** Records to use follows **
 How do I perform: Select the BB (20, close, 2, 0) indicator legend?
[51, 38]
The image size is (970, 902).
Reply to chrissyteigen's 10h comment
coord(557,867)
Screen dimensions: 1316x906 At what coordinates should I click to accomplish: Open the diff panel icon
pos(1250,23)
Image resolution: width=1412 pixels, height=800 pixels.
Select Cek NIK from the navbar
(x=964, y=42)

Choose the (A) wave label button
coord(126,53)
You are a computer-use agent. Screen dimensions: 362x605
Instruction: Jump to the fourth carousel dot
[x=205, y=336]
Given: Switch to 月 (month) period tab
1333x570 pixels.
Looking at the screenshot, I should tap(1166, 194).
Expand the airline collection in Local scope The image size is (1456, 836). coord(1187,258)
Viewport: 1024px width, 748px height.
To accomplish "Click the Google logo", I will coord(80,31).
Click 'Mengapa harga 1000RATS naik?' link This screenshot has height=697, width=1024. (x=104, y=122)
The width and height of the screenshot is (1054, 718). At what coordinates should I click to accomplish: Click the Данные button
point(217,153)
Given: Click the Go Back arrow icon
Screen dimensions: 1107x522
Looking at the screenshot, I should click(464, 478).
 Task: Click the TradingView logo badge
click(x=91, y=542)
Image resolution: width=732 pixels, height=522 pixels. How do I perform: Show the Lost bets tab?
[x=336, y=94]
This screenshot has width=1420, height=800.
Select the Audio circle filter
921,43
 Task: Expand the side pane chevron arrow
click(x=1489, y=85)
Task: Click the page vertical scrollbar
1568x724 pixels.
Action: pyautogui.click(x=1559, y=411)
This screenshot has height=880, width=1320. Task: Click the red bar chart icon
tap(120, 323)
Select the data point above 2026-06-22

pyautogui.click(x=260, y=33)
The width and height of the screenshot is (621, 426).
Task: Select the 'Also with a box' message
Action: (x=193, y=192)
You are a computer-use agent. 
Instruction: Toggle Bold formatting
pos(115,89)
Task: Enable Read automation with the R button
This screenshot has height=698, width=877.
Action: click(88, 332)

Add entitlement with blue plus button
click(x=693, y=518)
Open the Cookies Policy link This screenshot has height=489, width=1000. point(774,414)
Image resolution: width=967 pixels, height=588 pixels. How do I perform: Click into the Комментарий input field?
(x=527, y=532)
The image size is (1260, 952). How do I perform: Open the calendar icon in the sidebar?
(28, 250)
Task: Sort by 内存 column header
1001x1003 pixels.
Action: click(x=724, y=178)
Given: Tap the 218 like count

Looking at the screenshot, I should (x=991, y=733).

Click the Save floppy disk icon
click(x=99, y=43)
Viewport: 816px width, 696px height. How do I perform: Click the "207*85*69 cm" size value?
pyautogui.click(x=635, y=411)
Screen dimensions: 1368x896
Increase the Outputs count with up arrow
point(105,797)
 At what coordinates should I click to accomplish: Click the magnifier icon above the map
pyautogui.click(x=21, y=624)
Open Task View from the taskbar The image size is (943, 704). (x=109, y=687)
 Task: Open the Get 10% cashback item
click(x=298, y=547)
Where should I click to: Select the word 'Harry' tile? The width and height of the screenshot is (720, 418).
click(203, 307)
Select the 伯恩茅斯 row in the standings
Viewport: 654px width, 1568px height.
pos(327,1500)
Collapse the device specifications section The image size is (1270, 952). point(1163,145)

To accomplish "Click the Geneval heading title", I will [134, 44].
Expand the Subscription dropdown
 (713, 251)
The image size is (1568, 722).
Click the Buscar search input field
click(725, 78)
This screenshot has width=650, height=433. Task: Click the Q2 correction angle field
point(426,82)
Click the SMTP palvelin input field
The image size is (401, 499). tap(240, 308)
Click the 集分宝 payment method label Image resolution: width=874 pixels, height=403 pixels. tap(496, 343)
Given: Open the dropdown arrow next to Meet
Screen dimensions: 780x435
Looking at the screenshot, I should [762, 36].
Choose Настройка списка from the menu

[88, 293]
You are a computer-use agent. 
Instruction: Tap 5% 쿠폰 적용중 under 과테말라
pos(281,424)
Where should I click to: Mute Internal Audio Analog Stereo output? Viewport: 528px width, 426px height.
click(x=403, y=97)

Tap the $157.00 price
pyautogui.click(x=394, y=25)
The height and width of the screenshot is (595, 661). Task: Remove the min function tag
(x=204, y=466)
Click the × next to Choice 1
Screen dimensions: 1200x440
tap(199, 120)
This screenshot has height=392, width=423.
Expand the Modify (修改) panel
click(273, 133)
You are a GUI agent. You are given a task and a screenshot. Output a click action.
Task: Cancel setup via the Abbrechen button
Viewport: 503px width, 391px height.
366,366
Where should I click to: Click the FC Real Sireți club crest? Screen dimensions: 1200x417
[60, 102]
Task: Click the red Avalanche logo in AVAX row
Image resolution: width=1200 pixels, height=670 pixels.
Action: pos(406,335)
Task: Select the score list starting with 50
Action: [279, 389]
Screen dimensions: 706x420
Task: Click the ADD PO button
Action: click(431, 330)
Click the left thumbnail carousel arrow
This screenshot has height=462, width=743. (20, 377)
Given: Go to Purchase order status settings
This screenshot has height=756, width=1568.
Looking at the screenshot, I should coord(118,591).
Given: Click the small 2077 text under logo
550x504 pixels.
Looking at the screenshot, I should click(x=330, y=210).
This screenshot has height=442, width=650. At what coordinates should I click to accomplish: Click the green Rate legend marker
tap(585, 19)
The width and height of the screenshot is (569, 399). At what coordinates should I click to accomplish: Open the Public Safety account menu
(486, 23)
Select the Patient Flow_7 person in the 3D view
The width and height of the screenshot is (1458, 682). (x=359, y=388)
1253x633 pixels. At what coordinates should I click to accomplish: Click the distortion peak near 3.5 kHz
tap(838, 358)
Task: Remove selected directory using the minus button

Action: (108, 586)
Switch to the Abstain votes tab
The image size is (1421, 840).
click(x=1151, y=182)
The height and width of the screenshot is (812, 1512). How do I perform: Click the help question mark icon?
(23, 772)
** End of Records to use **
→ **Problem to solve**: Every entry must be given again exactly as it reads.

→ **Exercise result**:
 How do I perform: Select the BB (20, close, 2, 0) indicator legend?
[51, 38]
The image size is (970, 902).
Reply to chrissyteigen's 10h comment
coord(557,867)
Screen dimensions: 1316x906 At what coordinates should I click to accomplish: Open the diff panel icon
pos(1250,23)
Image resolution: width=1412 pixels, height=800 pixels.
Select Cek NIK from the navbar
(x=964, y=42)

Choose the (A) wave label button
coord(126,53)
You are a computer-use agent. Screen dimensions: 362x605
Instruction: Jump to the fourth carousel dot
[x=205, y=336]
Given: Switch to 月 (month) period tab
1333x570 pixels.
Looking at the screenshot, I should tap(1166, 194).
Expand the airline collection in Local scope The image size is (1456, 836). coord(1187,258)
Viewport: 1024px width, 748px height.
To accomplish "Click the Google logo", I will coord(80,31).
Click 'Mengapa harga 1000RATS naik?' link This screenshot has height=697, width=1024. (x=104, y=122)
The width and height of the screenshot is (1054, 718). At what coordinates should I click to accomplish: Click the Данные button
point(217,153)
Given: Click the Go Back arrow icon
Screen dimensions: 1107x522
Looking at the screenshot, I should click(464, 478).
 Task: Click the TradingView logo badge
click(x=91, y=542)
Image resolution: width=732 pixels, height=522 pixels. How do I perform: Show the Lost bets tab?
[x=336, y=94]
This screenshot has width=1420, height=800.
Select the Audio circle filter
921,43
 Task: Expand the side pane chevron arrow
click(x=1489, y=85)
Task: Click the page vertical scrollbar
1568x724 pixels.
Action: pyautogui.click(x=1559, y=411)
This screenshot has height=880, width=1320. Task: Click the red bar chart icon
tap(120, 323)
Select the data point above 2026-06-22

pyautogui.click(x=260, y=33)
The width and height of the screenshot is (621, 426).
Task: Select the 'Also with a box' message
Action: (x=193, y=192)
You are a computer-use agent. 
Instruction: Toggle Bold formatting
pos(115,89)
Task: Enable Read automation with the R button
This screenshot has height=698, width=877.
Action: click(88, 332)

Add entitlement with blue plus button
click(x=693, y=518)
Open the Cookies Policy link This screenshot has height=489, width=1000. point(774,414)
Image resolution: width=967 pixels, height=588 pixels. How do I perform: Click into the Комментарий input field?
(x=527, y=532)
The image size is (1260, 952). How do I perform: Open the calendar icon in the sidebar?
(28, 250)
Task: Sort by 内存 column header
1001x1003 pixels.
Action: click(x=724, y=178)
Given: Tap the 218 like count

Looking at the screenshot, I should (x=991, y=733).

Click the Save floppy disk icon
click(x=99, y=43)
Viewport: 816px width, 696px height. How do I perform: Click the "207*85*69 cm" size value?
pyautogui.click(x=635, y=411)
Screen dimensions: 1368x896
Increase the Outputs count with up arrow
point(105,797)
 At what coordinates should I click to accomplish: Click the magnifier icon above the map
pyautogui.click(x=21, y=624)
Open Task View from the taskbar The image size is (943, 704). (x=109, y=687)
 Task: Open the Get 10% cashback item
click(x=298, y=547)
Where should I click to: Select the word 'Harry' tile? The width and height of the screenshot is (720, 418).
click(203, 307)
Select the 伯恩茅斯 row in the standings
Viewport: 654px width, 1568px height.
pos(327,1500)
Collapse the device specifications section The image size is (1270, 952). point(1163,145)

To accomplish "Click the Geneval heading title", I will [134, 44].
Expand the Subscription dropdown
 (713, 251)
The image size is (1568, 722).
Click the Buscar search input field
click(725, 78)
This screenshot has width=650, height=433. Task: Click the Q2 correction angle field
point(426,82)
Click the SMTP palvelin input field
The image size is (401, 499). tap(240, 308)
Click the 集分宝 payment method label Image resolution: width=874 pixels, height=403 pixels. tap(496, 343)
Given: Open the dropdown arrow next to Meet
Screen dimensions: 780x435
Looking at the screenshot, I should [762, 36].
Choose Настройка списка from the menu

[88, 293]
You are a computer-use agent. 
Instruction: Tap 5% 쿠폰 적용중 under 과테말라
pos(281,424)
Where should I click to: Mute Internal Audio Analog Stereo output? Viewport: 528px width, 426px height.
click(x=403, y=97)

Tap the $157.00 price
pyautogui.click(x=394, y=25)
The height and width of the screenshot is (595, 661). Task: Remove the min function tag
(x=204, y=466)
Click the × next to Choice 1
Screen dimensions: 1200x440
tap(199, 120)
This screenshot has height=392, width=423.
Expand the Modify (修改) panel
click(273, 133)
You are a GUI agent. You are given a task and a screenshot. Output a click action.
Task: Cancel setup via the Abbrechen button
Viewport: 503px width, 391px height.
366,366
Where should I click to: Click the FC Real Sireți club crest? Screen dimensions: 1200x417
[60, 102]
Task: Click the red Avalanche logo in AVAX row
Image resolution: width=1200 pixels, height=670 pixels.
Action: pos(406,335)
Task: Select the score list starting with 50
Action: [279, 389]
Screen dimensions: 706x420
Task: Click the ADD PO button
Action: click(431, 330)
Click the left thumbnail carousel arrow
This screenshot has height=462, width=743. (20, 377)
Given: Go to Purchase order status settings
This screenshot has height=756, width=1568.
Looking at the screenshot, I should coord(118,591).
Given: Click the small 2077 text under logo
550x504 pixels.
Looking at the screenshot, I should click(x=330, y=210).
This screenshot has height=442, width=650. At what coordinates should I click to accomplish: Click the green Rate legend marker
tap(585, 19)
The width and height of the screenshot is (569, 399). At what coordinates should I click to accomplish: Open the Public Safety account menu
(486, 23)
Select the Patient Flow_7 person in the 3D view
The width and height of the screenshot is (1458, 682). (x=359, y=388)
1253x633 pixels. At what coordinates should I click to accomplish: Click the distortion peak near 3.5 kHz
tap(838, 358)
Task: Remove selected directory using the minus button

Action: (108, 586)
Switch to the Abstain votes tab
The image size is (1421, 840).
click(x=1151, y=182)
The height and width of the screenshot is (812, 1512). How do I perform: Click the help question mark icon?
(23, 772)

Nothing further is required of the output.